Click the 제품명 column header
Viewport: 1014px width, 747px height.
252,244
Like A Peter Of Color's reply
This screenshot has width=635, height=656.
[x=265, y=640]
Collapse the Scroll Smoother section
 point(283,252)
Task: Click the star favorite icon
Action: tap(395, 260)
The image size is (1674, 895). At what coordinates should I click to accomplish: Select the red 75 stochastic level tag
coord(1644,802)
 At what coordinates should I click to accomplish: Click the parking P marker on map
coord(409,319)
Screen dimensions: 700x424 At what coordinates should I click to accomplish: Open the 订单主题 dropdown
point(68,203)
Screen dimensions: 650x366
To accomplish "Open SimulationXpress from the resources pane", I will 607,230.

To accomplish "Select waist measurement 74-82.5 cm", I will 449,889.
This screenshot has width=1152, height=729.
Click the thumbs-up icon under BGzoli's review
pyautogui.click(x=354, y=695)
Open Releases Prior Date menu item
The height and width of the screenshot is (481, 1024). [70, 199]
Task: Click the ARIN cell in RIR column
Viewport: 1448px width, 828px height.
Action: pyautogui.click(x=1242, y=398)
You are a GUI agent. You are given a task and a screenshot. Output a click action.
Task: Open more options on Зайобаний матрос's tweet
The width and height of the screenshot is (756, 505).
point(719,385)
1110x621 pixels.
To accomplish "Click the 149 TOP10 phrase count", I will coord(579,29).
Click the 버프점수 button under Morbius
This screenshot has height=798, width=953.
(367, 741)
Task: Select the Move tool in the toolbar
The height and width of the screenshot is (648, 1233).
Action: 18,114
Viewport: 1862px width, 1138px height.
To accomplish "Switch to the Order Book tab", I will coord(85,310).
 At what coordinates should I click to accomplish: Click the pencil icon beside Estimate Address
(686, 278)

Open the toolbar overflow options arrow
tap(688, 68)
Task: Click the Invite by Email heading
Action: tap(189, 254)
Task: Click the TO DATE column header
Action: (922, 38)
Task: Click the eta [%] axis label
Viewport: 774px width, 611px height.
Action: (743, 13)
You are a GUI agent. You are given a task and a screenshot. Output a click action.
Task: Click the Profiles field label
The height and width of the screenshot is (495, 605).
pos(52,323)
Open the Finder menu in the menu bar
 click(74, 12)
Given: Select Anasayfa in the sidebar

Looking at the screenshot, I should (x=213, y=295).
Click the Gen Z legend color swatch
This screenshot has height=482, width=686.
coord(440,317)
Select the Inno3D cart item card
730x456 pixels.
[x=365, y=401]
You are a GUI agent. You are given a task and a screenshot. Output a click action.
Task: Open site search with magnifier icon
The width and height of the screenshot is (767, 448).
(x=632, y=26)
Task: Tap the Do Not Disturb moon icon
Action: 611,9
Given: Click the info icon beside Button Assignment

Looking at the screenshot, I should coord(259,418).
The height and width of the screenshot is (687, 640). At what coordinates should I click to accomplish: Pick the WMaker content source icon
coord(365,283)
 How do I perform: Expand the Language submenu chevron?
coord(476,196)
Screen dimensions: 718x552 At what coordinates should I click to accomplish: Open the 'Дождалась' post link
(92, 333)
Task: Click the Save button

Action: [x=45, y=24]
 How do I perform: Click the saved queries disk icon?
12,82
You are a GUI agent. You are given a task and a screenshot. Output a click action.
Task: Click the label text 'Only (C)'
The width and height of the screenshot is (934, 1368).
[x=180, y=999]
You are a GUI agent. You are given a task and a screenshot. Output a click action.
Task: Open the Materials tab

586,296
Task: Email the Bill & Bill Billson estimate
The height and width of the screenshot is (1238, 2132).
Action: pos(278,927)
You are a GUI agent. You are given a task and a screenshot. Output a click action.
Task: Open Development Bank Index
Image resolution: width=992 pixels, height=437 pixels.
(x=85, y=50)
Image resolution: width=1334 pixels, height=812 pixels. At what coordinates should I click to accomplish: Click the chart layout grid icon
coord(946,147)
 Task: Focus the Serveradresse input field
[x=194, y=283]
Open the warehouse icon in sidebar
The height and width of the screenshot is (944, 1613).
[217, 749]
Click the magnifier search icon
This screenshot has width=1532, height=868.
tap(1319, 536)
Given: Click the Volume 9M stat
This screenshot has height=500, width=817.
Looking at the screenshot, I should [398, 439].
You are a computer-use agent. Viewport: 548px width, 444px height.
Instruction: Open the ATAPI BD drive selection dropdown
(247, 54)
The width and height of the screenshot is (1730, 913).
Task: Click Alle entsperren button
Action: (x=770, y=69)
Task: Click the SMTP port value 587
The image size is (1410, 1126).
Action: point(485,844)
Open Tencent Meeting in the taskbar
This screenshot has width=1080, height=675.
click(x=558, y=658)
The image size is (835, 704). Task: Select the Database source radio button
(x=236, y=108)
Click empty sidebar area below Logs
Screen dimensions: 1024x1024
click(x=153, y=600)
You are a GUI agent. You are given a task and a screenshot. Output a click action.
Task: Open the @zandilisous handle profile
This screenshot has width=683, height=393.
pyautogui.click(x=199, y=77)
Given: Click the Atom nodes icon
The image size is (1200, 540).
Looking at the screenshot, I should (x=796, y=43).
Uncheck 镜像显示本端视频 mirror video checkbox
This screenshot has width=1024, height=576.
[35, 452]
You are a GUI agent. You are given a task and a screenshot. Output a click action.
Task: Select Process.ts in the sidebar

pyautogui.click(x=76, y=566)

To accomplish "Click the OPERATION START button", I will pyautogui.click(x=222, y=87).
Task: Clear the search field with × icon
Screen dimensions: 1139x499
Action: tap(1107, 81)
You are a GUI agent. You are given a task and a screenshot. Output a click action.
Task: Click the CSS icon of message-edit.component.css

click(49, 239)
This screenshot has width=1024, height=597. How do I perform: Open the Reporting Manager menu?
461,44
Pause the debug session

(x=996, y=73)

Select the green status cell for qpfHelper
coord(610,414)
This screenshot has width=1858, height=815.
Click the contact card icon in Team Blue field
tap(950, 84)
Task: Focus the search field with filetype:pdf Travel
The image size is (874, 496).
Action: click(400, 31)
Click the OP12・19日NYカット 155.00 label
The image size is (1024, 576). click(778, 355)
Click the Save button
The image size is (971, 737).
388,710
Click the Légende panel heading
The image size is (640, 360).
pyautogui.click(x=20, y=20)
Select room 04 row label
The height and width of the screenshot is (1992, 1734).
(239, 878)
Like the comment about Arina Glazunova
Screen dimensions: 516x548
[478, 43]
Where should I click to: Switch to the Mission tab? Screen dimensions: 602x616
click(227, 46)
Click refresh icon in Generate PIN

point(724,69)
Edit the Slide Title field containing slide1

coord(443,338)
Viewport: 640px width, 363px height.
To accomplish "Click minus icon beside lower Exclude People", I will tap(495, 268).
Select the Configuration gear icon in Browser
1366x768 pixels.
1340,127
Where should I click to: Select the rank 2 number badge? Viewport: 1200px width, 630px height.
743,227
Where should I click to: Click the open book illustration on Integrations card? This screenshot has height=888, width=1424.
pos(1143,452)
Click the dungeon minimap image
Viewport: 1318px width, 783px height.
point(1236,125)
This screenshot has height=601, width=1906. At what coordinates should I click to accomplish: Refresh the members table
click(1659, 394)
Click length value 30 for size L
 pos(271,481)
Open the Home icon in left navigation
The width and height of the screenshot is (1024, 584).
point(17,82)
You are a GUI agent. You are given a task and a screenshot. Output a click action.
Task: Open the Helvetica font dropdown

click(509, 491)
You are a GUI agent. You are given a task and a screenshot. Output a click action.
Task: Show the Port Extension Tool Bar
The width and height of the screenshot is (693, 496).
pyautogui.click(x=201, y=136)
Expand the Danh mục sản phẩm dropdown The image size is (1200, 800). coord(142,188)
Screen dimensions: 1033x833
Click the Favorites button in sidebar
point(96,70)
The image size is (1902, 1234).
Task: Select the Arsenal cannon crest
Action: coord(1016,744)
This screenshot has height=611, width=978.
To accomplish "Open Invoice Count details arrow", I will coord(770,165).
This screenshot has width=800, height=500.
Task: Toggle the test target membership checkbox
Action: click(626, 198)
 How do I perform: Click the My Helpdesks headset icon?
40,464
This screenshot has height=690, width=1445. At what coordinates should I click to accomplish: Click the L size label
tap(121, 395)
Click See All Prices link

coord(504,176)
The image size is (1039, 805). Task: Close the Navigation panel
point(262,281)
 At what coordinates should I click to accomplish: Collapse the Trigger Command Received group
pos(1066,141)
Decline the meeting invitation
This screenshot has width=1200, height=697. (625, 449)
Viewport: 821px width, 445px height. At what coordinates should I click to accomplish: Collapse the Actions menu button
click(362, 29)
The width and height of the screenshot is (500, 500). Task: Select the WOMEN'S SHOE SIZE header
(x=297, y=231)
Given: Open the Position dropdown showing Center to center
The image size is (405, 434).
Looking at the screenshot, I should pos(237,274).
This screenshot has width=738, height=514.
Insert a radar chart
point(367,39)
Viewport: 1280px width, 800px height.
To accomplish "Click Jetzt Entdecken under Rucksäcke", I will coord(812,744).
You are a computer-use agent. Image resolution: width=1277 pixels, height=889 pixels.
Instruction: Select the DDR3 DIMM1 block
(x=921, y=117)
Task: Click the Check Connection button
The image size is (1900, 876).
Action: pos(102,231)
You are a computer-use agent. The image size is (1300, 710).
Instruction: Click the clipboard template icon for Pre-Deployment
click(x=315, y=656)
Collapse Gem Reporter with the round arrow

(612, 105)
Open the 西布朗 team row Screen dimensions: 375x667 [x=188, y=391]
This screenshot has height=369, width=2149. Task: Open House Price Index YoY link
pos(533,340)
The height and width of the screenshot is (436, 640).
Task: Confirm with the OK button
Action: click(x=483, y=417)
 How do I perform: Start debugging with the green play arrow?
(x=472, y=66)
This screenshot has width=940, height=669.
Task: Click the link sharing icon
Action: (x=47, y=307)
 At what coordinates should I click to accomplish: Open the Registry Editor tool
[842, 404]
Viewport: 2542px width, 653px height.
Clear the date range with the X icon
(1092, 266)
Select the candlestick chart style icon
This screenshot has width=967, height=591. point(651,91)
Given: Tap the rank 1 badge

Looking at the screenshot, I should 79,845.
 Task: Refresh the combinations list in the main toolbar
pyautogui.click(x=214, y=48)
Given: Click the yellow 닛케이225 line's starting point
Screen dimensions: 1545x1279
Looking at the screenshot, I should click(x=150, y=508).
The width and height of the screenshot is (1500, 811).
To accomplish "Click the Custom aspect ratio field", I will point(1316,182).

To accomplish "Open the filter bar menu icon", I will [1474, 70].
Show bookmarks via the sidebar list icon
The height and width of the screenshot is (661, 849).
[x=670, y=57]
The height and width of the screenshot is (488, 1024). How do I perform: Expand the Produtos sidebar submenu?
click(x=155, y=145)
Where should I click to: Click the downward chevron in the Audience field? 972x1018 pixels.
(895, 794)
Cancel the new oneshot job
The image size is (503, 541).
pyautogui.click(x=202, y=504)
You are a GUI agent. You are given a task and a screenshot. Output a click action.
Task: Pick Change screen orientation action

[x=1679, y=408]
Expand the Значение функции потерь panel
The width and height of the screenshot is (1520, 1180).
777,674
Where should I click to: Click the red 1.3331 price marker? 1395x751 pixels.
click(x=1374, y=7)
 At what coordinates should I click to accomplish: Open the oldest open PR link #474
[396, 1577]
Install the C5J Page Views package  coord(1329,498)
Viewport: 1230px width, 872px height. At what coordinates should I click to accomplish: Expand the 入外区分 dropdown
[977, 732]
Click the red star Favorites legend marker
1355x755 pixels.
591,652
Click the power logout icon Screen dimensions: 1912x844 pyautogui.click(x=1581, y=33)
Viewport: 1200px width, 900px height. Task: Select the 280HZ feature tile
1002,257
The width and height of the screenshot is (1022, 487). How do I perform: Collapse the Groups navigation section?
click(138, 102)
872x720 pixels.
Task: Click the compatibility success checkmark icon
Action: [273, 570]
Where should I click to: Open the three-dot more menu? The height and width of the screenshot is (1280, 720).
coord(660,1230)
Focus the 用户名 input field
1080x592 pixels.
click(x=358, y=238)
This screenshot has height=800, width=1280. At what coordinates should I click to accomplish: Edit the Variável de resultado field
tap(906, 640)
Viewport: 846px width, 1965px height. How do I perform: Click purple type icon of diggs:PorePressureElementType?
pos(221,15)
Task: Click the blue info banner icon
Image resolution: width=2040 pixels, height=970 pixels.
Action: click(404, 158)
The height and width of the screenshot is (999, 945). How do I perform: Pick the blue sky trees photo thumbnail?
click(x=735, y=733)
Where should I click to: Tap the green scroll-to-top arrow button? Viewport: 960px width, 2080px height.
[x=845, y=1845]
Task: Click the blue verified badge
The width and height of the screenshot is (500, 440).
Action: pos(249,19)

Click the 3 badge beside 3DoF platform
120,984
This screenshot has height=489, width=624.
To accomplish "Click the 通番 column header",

_EXERCISE GOAL_. The line with "This screenshot has width=1152, height=729." is the last to include; transcribe exactly every line from the top of the material above down to it.

_TASK RESPONSE_.
Click the 제품명 column header
Viewport: 1014px width, 747px height.
252,244
Like A Peter Of Color's reply
This screenshot has width=635, height=656.
[x=265, y=640]
Collapse the Scroll Smoother section
 point(283,252)
Task: Click the star favorite icon
Action: tap(395, 260)
The image size is (1674, 895). At what coordinates should I click to accomplish: Select the red 75 stochastic level tag
coord(1644,802)
 At what coordinates should I click to accomplish: Click the parking P marker on map
coord(409,319)
Screen dimensions: 700x424 At what coordinates should I click to accomplish: Open the 订单主题 dropdown
point(68,203)
Screen dimensions: 650x366
To accomplish "Open SimulationXpress from the resources pane", I will 607,230.

To accomplish "Select waist measurement 74-82.5 cm", I will 449,889.
This screenshot has width=1152, height=729.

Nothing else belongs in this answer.